Wie es aussieht würden wir für den aktuellen Entwurf keine Genehmigung des Regierungspräsidiums bekommen. Deshalb haben wir entschieden den Haushaltsbeschluss auf den 31. Januar 2019 zu verschieben. Wir müssen nun für die kommenden Jahre höhere Einnahmen generieren und wie es aussieht müssen wir auch schon 2020 statt 2022 einen ausgeglichenen Haushalt hinbekommen. Wie wir das hinkriegen werden, müssen wir jetzt in Ruhe beraten. Zur Diskussion steht unter anderem eine Erhöhung der Grundsteuer, wir stehen aber noch am Anfang der Diskussion. Wir sind nun auf der Suche nach konstruktiven Lösungen, wie wir einen genehmigungsfähigen Haushalt hinbekommen können ohne auf wichtige Projekte verzichten zu müssen. Die SPD glaubt an einen Kuschelkurs mit dem Land und wird dies sicherlich in den kommenden Wochen an jeder Stelle wiederholen.

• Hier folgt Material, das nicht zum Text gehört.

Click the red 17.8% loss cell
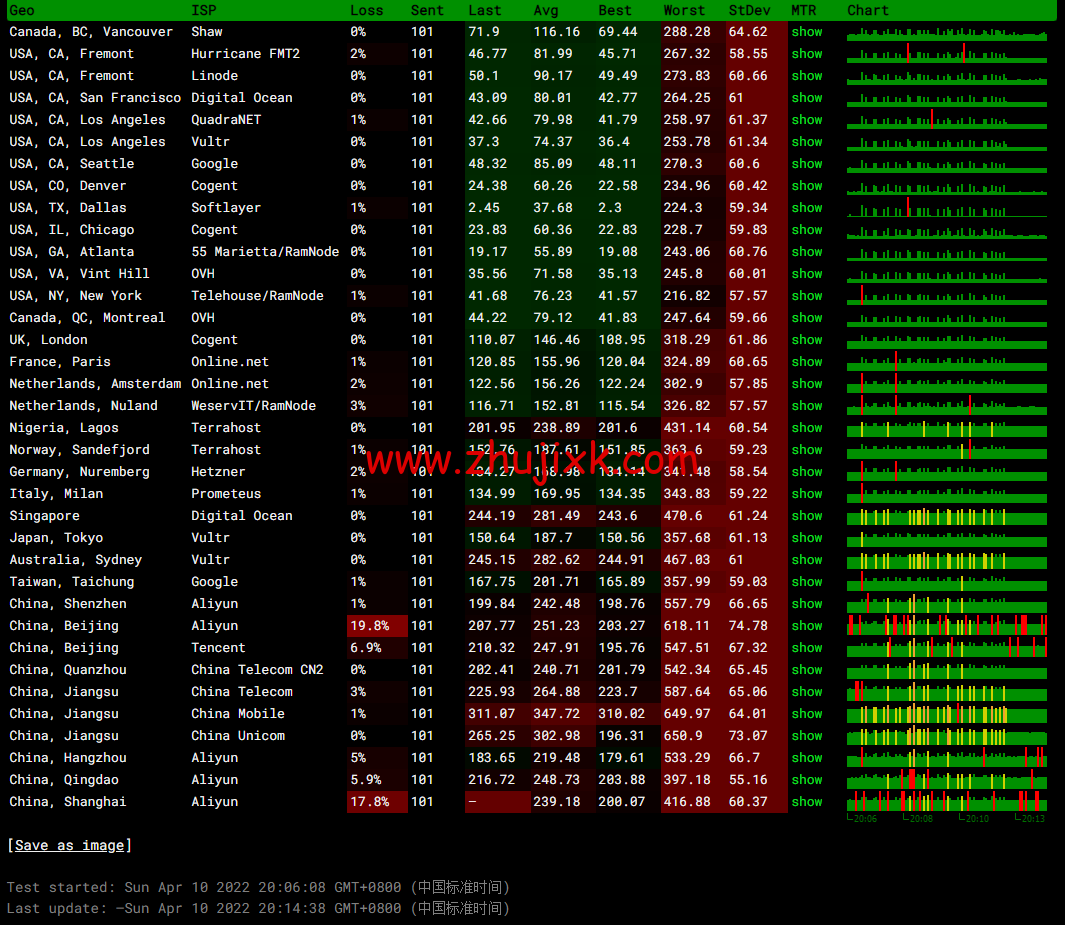 coord(377,802)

Um es deutlich zu sagen: Der Offenbacher Haushalt wird in Offenbach erstellt, verhandelt und beschlossen, nicht in Wiesbaden. Wir würden uns über Vorschläge der Sozialdemokraten zur Lösung des Problems freuen. Die größte Fraktion im Stadtparlament hat aber deutlich gesagt, dass sie sich für konstruktive Vorschläge erstmal nicht zuständig fühlt.  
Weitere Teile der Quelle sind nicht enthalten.